Supplied data:
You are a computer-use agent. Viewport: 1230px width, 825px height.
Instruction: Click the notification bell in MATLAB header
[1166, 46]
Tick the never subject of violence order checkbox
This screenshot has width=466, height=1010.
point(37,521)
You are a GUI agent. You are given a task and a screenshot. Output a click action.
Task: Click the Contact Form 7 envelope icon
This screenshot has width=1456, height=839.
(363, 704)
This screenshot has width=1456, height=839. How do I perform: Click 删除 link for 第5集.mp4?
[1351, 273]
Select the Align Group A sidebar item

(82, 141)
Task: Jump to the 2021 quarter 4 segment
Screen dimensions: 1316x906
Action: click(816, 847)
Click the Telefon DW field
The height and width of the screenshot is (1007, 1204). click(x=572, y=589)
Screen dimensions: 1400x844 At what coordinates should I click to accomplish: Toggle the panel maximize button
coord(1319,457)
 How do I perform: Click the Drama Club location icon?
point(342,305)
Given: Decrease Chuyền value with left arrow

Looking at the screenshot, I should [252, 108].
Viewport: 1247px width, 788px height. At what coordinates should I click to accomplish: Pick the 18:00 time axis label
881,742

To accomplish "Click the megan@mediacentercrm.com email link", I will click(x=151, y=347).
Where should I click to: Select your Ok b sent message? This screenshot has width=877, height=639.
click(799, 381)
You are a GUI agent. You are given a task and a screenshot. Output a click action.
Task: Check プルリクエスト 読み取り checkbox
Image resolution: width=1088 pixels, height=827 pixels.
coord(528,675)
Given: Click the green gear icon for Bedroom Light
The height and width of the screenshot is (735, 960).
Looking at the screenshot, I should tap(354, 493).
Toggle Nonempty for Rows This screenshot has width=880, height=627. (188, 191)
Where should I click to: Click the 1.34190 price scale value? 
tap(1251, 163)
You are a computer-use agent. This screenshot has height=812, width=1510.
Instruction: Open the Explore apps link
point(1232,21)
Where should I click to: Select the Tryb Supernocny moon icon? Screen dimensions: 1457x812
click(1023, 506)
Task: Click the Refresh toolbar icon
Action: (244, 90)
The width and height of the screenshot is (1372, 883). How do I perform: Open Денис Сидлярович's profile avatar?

What you should do: Rewrite all of the records above, replacing every occurrence of "Viewport" with "Window" and keeping everything else the same.

Full output:
You are a computer-use agent. Window: 1230px width, 825px height.
Instruction: Click the notification bell in MATLAB header
[1166, 46]
Tick the never subject of violence order checkbox
This screenshot has width=466, height=1010.
point(37,521)
You are a GUI agent. You are given a task and a screenshot. Output a click action.
Task: Click the Contact Form 7 envelope icon
This screenshot has width=1456, height=839.
(363, 704)
This screenshot has width=1456, height=839. How do I perform: Click 删除 link for 第5集.mp4?
[1351, 273]
Select the Align Group A sidebar item

(82, 141)
Task: Jump to the 2021 quarter 4 segment
Screen dimensions: 1316x906
Action: click(816, 847)
Click the Telefon DW field
The height and width of the screenshot is (1007, 1204). click(x=572, y=589)
Screen dimensions: 1400x844 At what coordinates should I click to accomplish: Toggle the panel maximize button
coord(1319,457)
 How do I perform: Click the Drama Club location icon?
point(342,305)
Given: Decrease Chuyền value with left arrow

Looking at the screenshot, I should [252, 108].
Window: 1247px width, 788px height. At what coordinates should I click to accomplish: Pick the 18:00 time axis label
881,742

To accomplish "Click the megan@mediacentercrm.com email link", I will click(x=151, y=347).
Where should I click to: Select your Ok b sent message? This screenshot has width=877, height=639.
click(799, 381)
You are a GUI agent. You are given a task and a screenshot. Output a click action.
Task: Check プルリクエスト 読み取り checkbox
Image resolution: width=1088 pixels, height=827 pixels.
coord(528,675)
Given: Click the green gear icon for Bedroom Light
The height and width of the screenshot is (735, 960).
Looking at the screenshot, I should tap(354, 493).
Toggle Nonempty for Rows This screenshot has width=880, height=627. (188, 191)
Where should I click to: Click the 1.34190 price scale value? 
tap(1251, 163)
You are a computer-use agent. This screenshot has height=812, width=1510.
Instruction: Open the Explore apps link
point(1232,21)
Where should I click to: Select the Tryb Supernocny moon icon? Screen dimensions: 1457x812
click(1023, 506)
Task: Click the Refresh toolbar icon
Action: (244, 90)
The width and height of the screenshot is (1372, 883). How do I perform: Open Денис Сидлярович's profile avatar?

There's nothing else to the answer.